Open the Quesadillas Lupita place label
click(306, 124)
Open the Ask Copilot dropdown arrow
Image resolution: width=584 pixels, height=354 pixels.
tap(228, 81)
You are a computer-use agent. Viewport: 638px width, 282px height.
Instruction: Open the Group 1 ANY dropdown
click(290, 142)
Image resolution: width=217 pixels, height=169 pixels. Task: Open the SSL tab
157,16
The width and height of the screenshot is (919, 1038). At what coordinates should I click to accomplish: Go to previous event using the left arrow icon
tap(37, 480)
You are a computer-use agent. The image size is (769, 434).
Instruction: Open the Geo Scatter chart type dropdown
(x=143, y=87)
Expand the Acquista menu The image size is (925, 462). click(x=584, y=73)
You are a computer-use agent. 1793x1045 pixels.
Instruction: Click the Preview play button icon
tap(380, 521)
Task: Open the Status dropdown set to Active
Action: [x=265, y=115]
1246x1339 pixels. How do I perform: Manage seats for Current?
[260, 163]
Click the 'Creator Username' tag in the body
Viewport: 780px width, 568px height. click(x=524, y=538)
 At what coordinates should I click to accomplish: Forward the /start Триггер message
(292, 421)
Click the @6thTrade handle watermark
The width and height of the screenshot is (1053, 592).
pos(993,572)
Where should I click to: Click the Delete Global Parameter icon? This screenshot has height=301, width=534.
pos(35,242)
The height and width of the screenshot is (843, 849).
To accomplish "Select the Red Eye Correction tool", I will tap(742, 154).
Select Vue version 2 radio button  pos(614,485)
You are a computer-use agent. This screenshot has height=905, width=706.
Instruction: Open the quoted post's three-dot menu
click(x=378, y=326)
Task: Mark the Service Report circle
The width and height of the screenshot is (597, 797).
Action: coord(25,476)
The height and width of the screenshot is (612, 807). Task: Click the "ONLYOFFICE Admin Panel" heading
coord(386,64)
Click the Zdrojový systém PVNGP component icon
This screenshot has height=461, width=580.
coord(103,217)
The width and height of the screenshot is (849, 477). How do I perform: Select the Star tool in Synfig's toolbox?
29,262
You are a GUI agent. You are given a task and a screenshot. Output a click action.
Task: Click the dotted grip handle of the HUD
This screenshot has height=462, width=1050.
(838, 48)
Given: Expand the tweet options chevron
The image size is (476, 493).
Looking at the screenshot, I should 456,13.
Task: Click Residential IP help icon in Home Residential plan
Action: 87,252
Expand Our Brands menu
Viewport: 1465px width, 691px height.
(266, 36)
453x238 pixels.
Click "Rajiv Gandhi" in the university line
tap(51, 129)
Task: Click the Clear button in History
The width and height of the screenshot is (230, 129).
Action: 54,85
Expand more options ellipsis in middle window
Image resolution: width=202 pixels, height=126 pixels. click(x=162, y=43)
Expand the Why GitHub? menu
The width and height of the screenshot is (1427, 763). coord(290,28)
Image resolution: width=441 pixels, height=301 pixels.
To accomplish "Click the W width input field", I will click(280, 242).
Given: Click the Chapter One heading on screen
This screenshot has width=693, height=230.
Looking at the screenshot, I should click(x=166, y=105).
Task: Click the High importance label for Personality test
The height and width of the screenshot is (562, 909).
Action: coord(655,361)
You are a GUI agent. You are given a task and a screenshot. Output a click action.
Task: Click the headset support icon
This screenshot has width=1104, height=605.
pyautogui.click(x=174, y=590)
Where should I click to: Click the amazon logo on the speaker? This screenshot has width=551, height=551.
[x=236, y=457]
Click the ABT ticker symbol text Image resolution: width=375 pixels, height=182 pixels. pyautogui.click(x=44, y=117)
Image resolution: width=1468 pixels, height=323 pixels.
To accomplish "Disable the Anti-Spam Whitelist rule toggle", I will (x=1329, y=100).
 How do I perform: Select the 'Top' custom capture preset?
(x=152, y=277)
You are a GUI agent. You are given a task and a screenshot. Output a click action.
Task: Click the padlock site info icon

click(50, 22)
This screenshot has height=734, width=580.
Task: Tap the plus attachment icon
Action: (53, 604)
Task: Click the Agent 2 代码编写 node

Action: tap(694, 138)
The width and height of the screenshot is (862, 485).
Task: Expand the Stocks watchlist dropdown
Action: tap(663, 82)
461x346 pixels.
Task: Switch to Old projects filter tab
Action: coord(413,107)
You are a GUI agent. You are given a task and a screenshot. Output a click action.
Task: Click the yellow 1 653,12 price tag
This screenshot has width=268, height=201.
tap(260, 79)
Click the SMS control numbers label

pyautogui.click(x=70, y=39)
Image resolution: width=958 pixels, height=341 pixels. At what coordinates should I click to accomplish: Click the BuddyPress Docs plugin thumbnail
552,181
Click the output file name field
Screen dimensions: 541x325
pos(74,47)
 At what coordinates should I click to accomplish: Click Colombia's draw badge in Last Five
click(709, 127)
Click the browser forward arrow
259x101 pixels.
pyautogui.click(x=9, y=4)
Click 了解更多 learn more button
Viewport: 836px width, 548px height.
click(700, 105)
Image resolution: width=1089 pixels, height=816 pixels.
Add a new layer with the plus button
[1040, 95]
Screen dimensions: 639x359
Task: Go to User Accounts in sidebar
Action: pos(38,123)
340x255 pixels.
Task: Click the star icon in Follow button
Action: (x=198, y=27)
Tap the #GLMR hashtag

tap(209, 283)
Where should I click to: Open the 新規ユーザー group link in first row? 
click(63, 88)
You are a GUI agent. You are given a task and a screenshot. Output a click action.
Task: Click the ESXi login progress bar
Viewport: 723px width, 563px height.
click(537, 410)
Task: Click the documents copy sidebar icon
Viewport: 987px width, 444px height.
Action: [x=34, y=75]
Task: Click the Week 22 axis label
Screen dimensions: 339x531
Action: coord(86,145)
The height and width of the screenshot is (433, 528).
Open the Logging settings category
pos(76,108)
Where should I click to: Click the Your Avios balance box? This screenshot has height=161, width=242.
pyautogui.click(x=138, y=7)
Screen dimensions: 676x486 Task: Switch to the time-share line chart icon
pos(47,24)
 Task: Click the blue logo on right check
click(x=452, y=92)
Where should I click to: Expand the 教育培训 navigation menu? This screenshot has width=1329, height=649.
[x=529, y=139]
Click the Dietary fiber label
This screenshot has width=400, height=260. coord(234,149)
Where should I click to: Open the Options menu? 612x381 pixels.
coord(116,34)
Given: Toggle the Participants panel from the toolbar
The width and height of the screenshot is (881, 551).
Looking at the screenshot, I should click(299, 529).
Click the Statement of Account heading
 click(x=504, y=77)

Task to carry out:
Copy the data above. Keep each line exact.

Reply to the exercise:
Open the Quesadillas Lupita place label
click(306, 124)
Open the Ask Copilot dropdown arrow
Image resolution: width=584 pixels, height=354 pixels.
tap(228, 81)
You are a computer-use agent. Viewport: 638px width, 282px height.
Instruction: Open the Group 1 ANY dropdown
click(290, 142)
Image resolution: width=217 pixels, height=169 pixels. Task: Open the SSL tab
157,16
The width and height of the screenshot is (919, 1038). At what coordinates should I click to accomplish: Go to previous event using the left arrow icon
tap(37, 480)
You are a computer-use agent. The image size is (769, 434).
Instruction: Open the Geo Scatter chart type dropdown
(x=143, y=87)
Expand the Acquista menu The image size is (925, 462). click(x=584, y=73)
You are a computer-use agent. 1793x1045 pixels.
Instruction: Click the Preview play button icon
tap(380, 521)
Task: Open the Status dropdown set to Active
Action: [x=265, y=115]
1246x1339 pixels. How do I perform: Manage seats for Current?
[260, 163]
Click the 'Creator Username' tag in the body
Viewport: 780px width, 568px height. click(x=524, y=538)
 At what coordinates should I click to accomplish: Forward the /start Триггер message
(292, 421)
Click the @6thTrade handle watermark
The width and height of the screenshot is (1053, 592).
pos(993,572)
Where should I click to: Click the Delete Global Parameter icon? This screenshot has height=301, width=534.
pos(35,242)
The height and width of the screenshot is (843, 849).
To accomplish "Select the Red Eye Correction tool", I will tap(742, 154).
Select Vue version 2 radio button  pos(614,485)
You are a computer-use agent. This screenshot has height=905, width=706.
Instruction: Open the quoted post's three-dot menu
click(x=378, y=326)
Task: Mark the Service Report circle
The width and height of the screenshot is (597, 797).
Action: coord(25,476)
The height and width of the screenshot is (612, 807). Task: Click the "ONLYOFFICE Admin Panel" heading
coord(386,64)
Click the Zdrojový systém PVNGP component icon
This screenshot has height=461, width=580.
coord(103,217)
The width and height of the screenshot is (849, 477). How do I perform: Select the Star tool in Synfig's toolbox?
29,262
You are a GUI agent. You are given a task and a screenshot. Output a click action.
Task: Click the dotted grip handle of the HUD
This screenshot has height=462, width=1050.
(838, 48)
Given: Expand the tweet options chevron
The image size is (476, 493).
Looking at the screenshot, I should 456,13.
Task: Click Residential IP help icon in Home Residential plan
Action: 87,252
Expand Our Brands menu
Viewport: 1465px width, 691px height.
(266, 36)
453x238 pixels.
Click "Rajiv Gandhi" in the university line
tap(51, 129)
Task: Click the Clear button in History
The width and height of the screenshot is (230, 129).
Action: 54,85
Expand more options ellipsis in middle window
Image resolution: width=202 pixels, height=126 pixels. click(x=162, y=43)
Expand the Why GitHub? menu
The width and height of the screenshot is (1427, 763). coord(290,28)
Image resolution: width=441 pixels, height=301 pixels.
To accomplish "Click the W width input field", I will click(280, 242).
Given: Click the Chapter One heading on screen
This screenshot has width=693, height=230.
Looking at the screenshot, I should click(x=166, y=105).
Task: Click the High importance label for Personality test
The height and width of the screenshot is (562, 909).
Action: coord(655,361)
You are a GUI agent. You are given a task and a screenshot. Output a click action.
Task: Click the headset support icon
This screenshot has width=1104, height=605.
pyautogui.click(x=174, y=590)
Where should I click to: Click the amazon logo on the speaker? This screenshot has width=551, height=551.
[x=236, y=457]
Click the ABT ticker symbol text Image resolution: width=375 pixels, height=182 pixels. pyautogui.click(x=44, y=117)
Image resolution: width=1468 pixels, height=323 pixels.
To accomplish "Disable the Anti-Spam Whitelist rule toggle", I will (x=1329, y=100).
 How do I perform: Select the 'Top' custom capture preset?
(x=152, y=277)
You are a GUI agent. You are given a task and a screenshot. Output a click action.
Task: Click the padlock site info icon

click(50, 22)
This screenshot has height=734, width=580.
Task: Tap the plus attachment icon
Action: (53, 604)
Task: Click the Agent 2 代码编写 node

Action: tap(694, 138)
The width and height of the screenshot is (862, 485).
Task: Expand the Stocks watchlist dropdown
Action: tap(663, 82)
461x346 pixels.
Task: Switch to Old projects filter tab
Action: coord(413,107)
You are a GUI agent. You are given a task and a screenshot. Output a click action.
Task: Click the yellow 1 653,12 price tag
This screenshot has width=268, height=201.
tap(260, 79)
Click the SMS control numbers label

pyautogui.click(x=70, y=39)
Image resolution: width=958 pixels, height=341 pixels. At what coordinates should I click to accomplish: Click the BuddyPress Docs plugin thumbnail
552,181
Click the output file name field
Screen dimensions: 541x325
pos(74,47)
 At what coordinates should I click to accomplish: Click Colombia's draw badge in Last Five
click(709, 127)
Click the browser forward arrow
259x101 pixels.
pyautogui.click(x=9, y=4)
Click 了解更多 learn more button
Viewport: 836px width, 548px height.
click(700, 105)
Image resolution: width=1089 pixels, height=816 pixels.
Add a new layer with the plus button
[1040, 95]
Screen dimensions: 639x359
Task: Go to User Accounts in sidebar
Action: pos(38,123)
340x255 pixels.
Task: Click the star icon in Follow button
Action: (x=198, y=27)
Tap the #GLMR hashtag

tap(209, 283)
Where should I click to: Open the 新規ユーザー group link in first row? 
click(63, 88)
You are a GUI agent. You are given a task and a screenshot. Output a click action.
Task: Click the ESXi login progress bar
Viewport: 723px width, 563px height.
click(537, 410)
Task: Click the documents copy sidebar icon
Viewport: 987px width, 444px height.
Action: [x=34, y=75]
Task: Click the Week 22 axis label
Screen dimensions: 339x531
Action: coord(86,145)
The height and width of the screenshot is (433, 528).
Open the Logging settings category
pos(76,108)
Where should I click to: Click the Your Avios balance box? This screenshot has height=161, width=242.
pyautogui.click(x=138, y=7)
Screen dimensions: 676x486 Task: Switch to the time-share line chart icon
pos(47,24)
 Task: Click the blue logo on right check
click(x=452, y=92)
Where should I click to: Expand the 教育培训 navigation menu? This screenshot has width=1329, height=649.
[x=529, y=139]
Click the Dietary fiber label
This screenshot has width=400, height=260. coord(234,149)
Where should I click to: Open the Options menu? 612x381 pixels.
coord(116,34)
Given: Toggle the Participants panel from the toolbar
The width and height of the screenshot is (881, 551).
Looking at the screenshot, I should click(299, 529).
Click the Statement of Account heading
 click(x=504, y=77)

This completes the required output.